Elon Musk notified Twitter over the weekend that he would be terminating the acquisition. Even though this isn’t a huge surprise to us, it’s still something to watch if this deal fails to materialize. In the end, we’ll have to wait and see whether or not this deal is actually dead. Stocks are down a bit more than 5% in premarket trading.

Inflation is expected to reach 8.8% in Wednesday’s CPI report. The last report revealed a rise of 8.6% in consumer prices. As this number directly correlates with inflation, we will be keeping an eye on it. The next release is the PPI, which is predicted to increase by 10.7% on Thursday. The second quarter earnings will also be presented by JP Morgan Chase and Morgan Stanley MS -0.8%. In addition, consumer sentiment and retail sales will be reported on Friday.

The stocks of both Target TGT -0.3% and Walmart WMT +0.2% sharply declined when both companies warned about retail sales in May. Now, the next step will be to find out whether their worst fears were realized. There will be another point of focus on Friday with the consumer sentiment number.
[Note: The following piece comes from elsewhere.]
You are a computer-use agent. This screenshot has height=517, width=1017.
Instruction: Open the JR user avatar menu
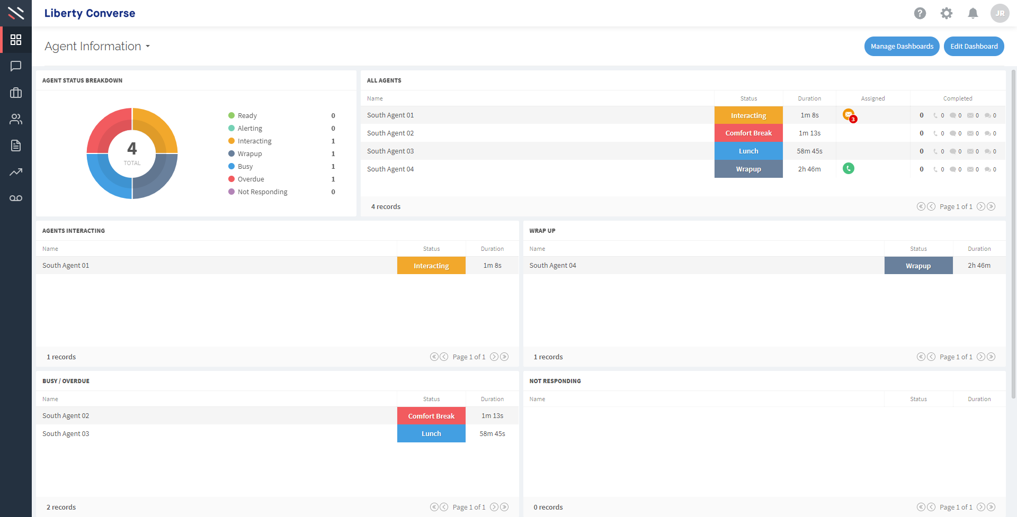coord(1000,13)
It goes without saying that consumers can reduce their spending if they are worried, which will potentially weaken the economy. The economic situation may appear to be improving if consumer sentiment is improving.
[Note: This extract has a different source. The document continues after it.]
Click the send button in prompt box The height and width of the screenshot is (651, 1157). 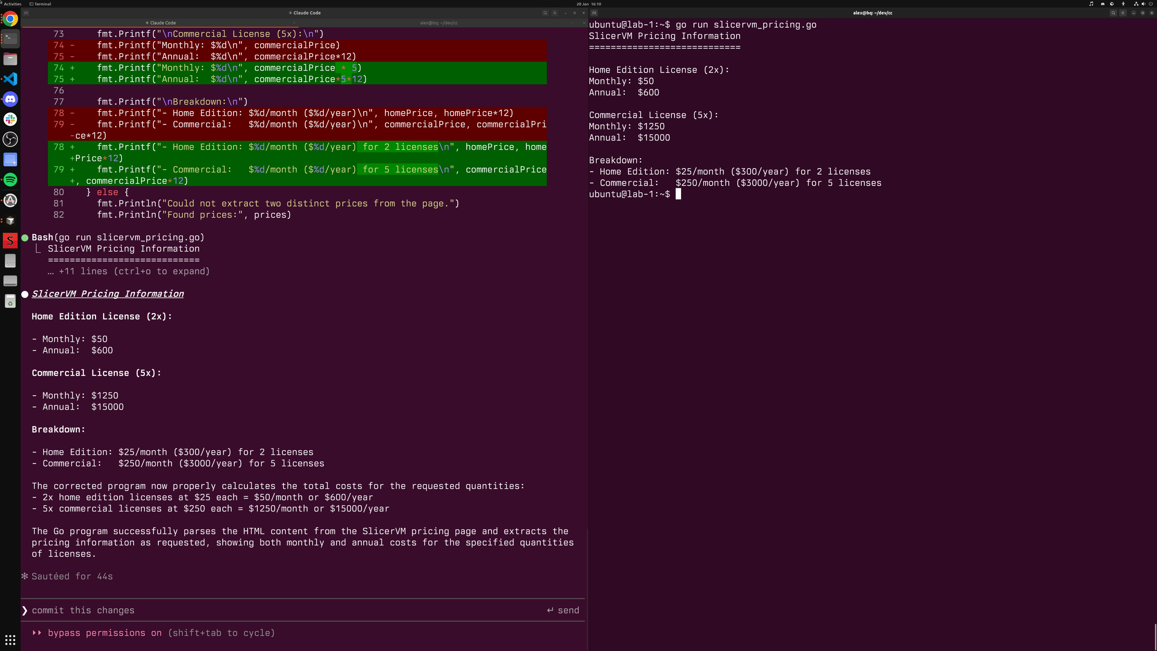[563, 610]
A couple points are worth making as we enter the second half of the year and earnings season begins. There is a 4.3% increase expected in earnings for the S&P 500 in the second quarter. The equity market has already experienced a significant decline in valuations since its peak. A 21x earnings multiple was on the S&P at the end of 2021. In today’s market, the earnings multiple has fallen to 16x, slightly below the historical average.
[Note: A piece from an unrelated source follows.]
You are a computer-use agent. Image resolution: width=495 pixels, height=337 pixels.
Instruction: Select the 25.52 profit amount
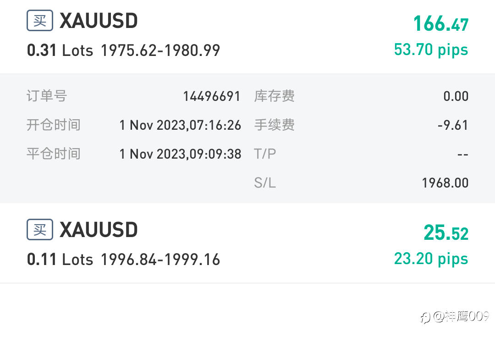[446, 233]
The drop in valuation might motivate retail investors to get long if they are looking to add positions. There is still an elevated volatility environment for option traders and futures options traders with the VIX trading over 26. Thus, option premiums remain high. In spite of this, we’ll keep an eye on VIX in the coming days to see if market consternation creeps higher or subsides with a trove of economic data and the start of earnings season.